Evidence suggesting newborn babies could copy adults led scientists to believe that our ability to imitate must be innate. In fact, studies on neonatal imitation are a cautionary tale that bold claims in science need careful tests. A thread

In a now-famous study, Meltzoff and Moore found that when adults protruded their tongues or opened their mouth to a group of newborn babies (2-3 weeks old), the babies were more likely to produce the same actions back.
This was exciting as - despite appearences - this facial imitation is a rather sophisticated cognitive achievement, translating seen but unfelt actions from another into felt but unseen motor programs of your own face.
Crucially, babies this young don't have much (if any) experience of seeing their own faces move. So if neonatal imitation exists it may suggest mirror mechanisms are innate (going against the idea that these ideas are forged through learning) https://twitter.com/iamscicomm/status/1291317549829885952?s=20
However, there's an important problem with how these experiments are interpreted. In particular, if you look closely across the studies it seems that babies only actually imitate one gesture - *tongue protrusion*. Why would that be? https://onlinelibrary.wiley.com/doi/abs/10.1111/j.1467-7687.2010.00961.x
Susan Jones found newborn babies stick their tongues out when presented with a range of interesting things like flashing lights or bursts of music. So maybe infants aren't copying you when you stick your tongue out - it's just interesting? https://srcd.onlinelibrary.wiley.com/doi/abs/10.1111/j.1467-8624.1996.tb01837.x
The debate around whether neonatal 'imitation' is truly imitative raged on for years. That was until an elegant study led by Janine Oostenbroek comprehensively investigated whether babies really can copy. https://www.cell.com/current-biology/fulltext/S0960-9822(16)30257-3
Oostenbroek & co tested a much wider array of actions than any previous study, and tracked behaviour in infants over the first 9 weeks of life.
While this study replicated the original M & M finding (that infants would stick out their tongues more when they saw an adult's tongue), across the board there was no evidence of imitation (i.e. the matching red lines were not consistently above the mismatching black ones)
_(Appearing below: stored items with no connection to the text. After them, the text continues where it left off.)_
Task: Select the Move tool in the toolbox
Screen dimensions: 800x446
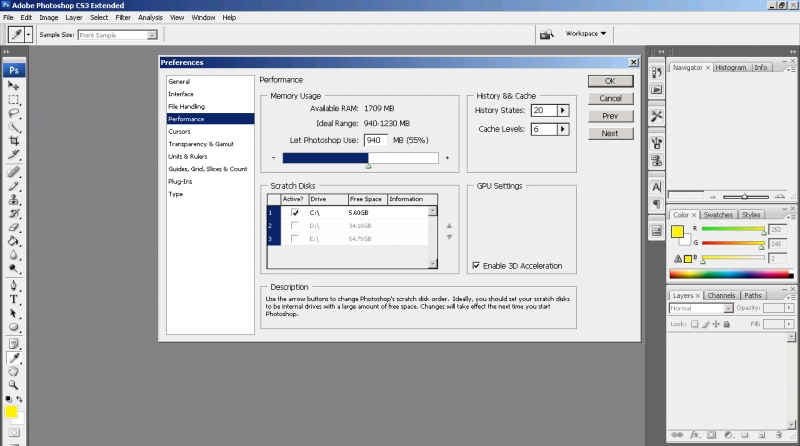Action: [x=14, y=86]

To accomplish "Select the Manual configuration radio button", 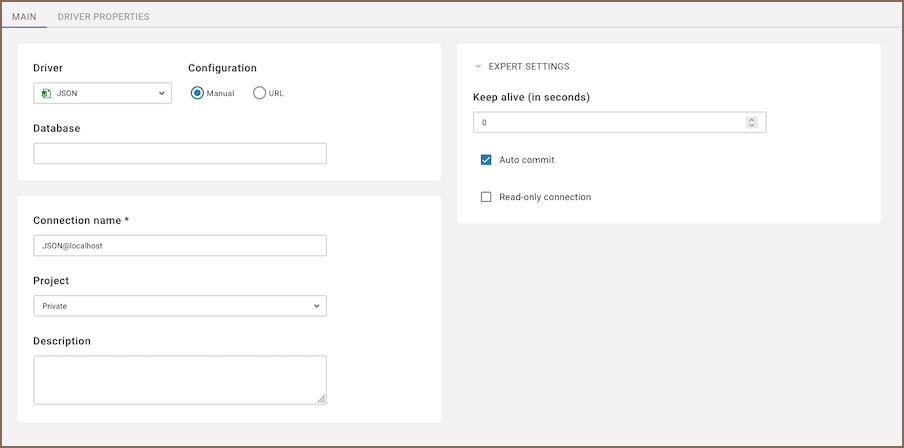I will pos(197,93).
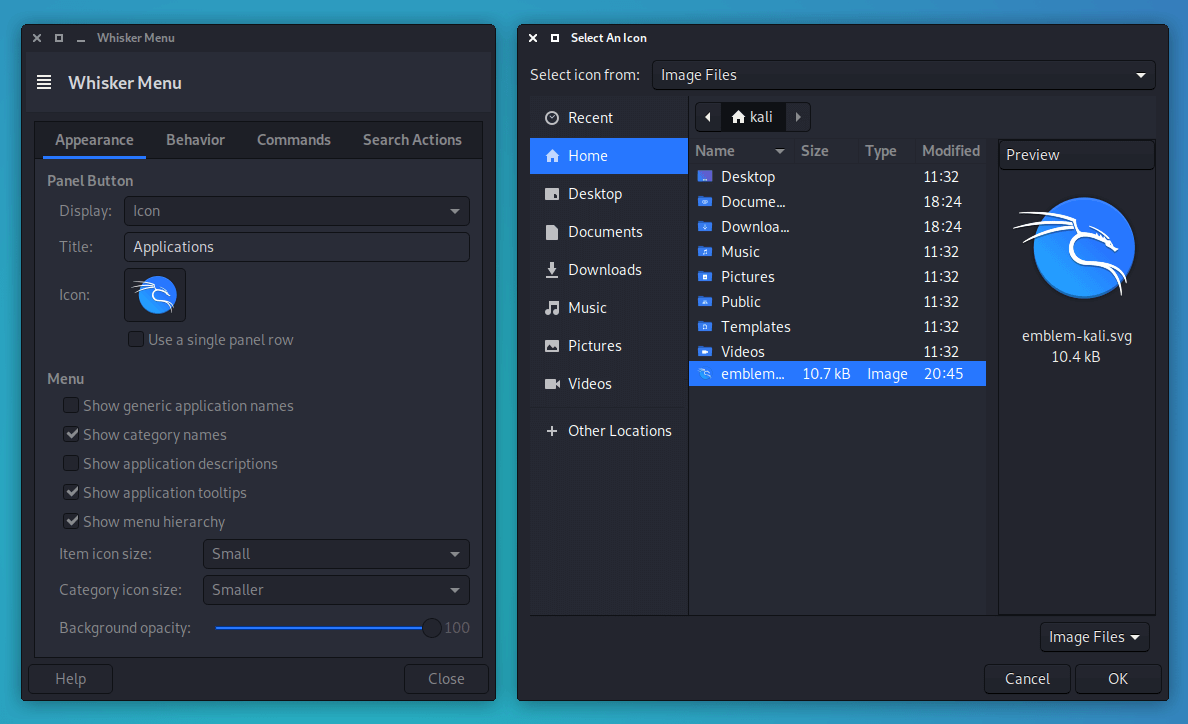Click the Help button

tap(70, 678)
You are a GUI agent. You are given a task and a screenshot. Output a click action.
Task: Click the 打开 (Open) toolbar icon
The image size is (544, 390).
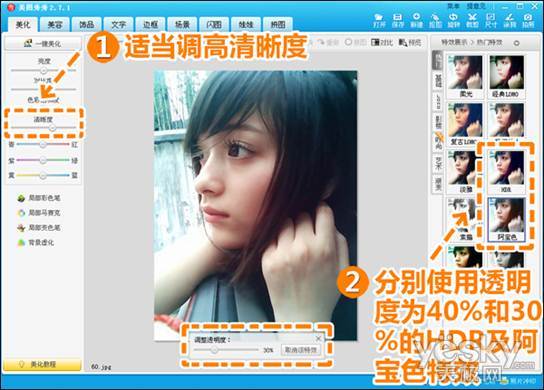click(379, 20)
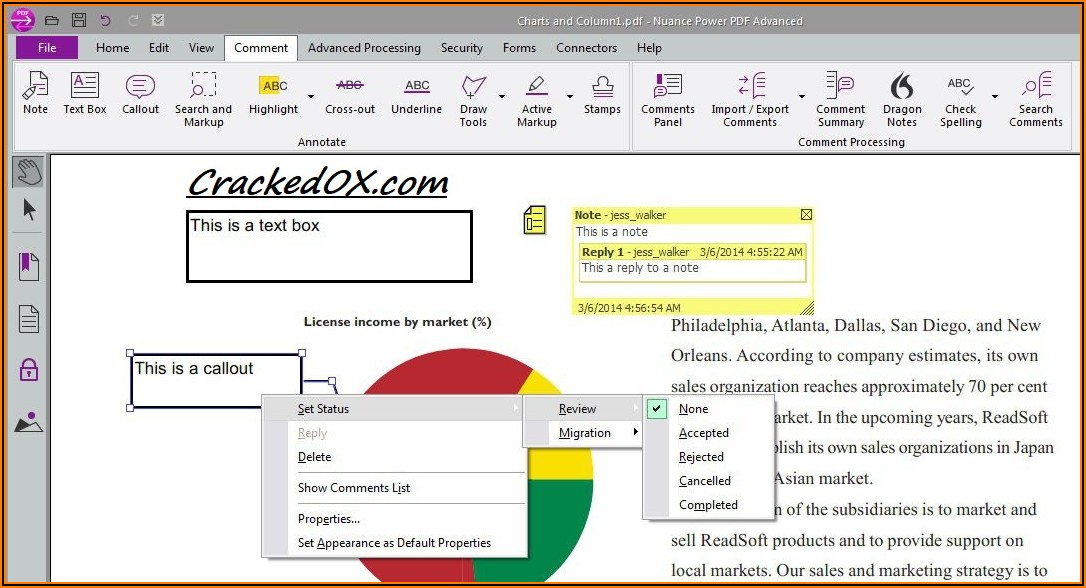Screen dimensions: 1086x588
Task: Click Show Comments List menu entry
Action: [354, 488]
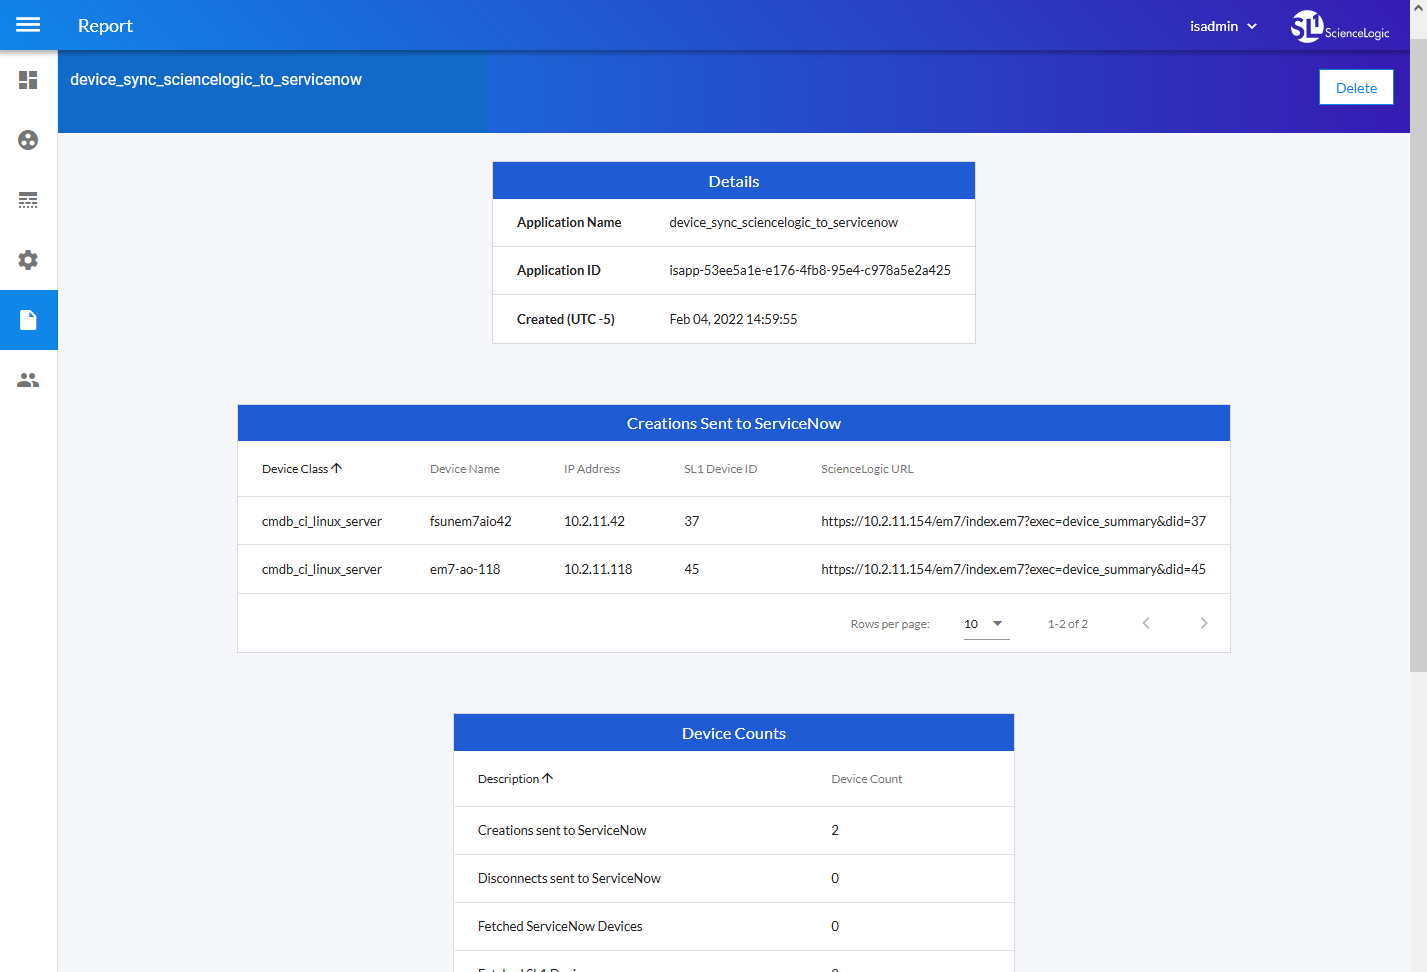Open the gear settings page in sidebar
Image resolution: width=1427 pixels, height=972 pixels.
coord(28,260)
This study gives us strong cause to doubt that newborns can imitate, and challenges the idea that imitation is 'in our genes'. If you'd like to learn more about the study and it's context you can read this piece by me & @RichCook111 https://theconversation.com/the-imitation-game-can-newborn-babies-mimic-their-parents-61732
The story of neonatal imitation is a cautionary tale for cognitive science. It was not that these findings weren't reliable - newborn infants really do poke their tongues back at you! Rather, one piece of data is compatible with many possibilities ways the mind might work.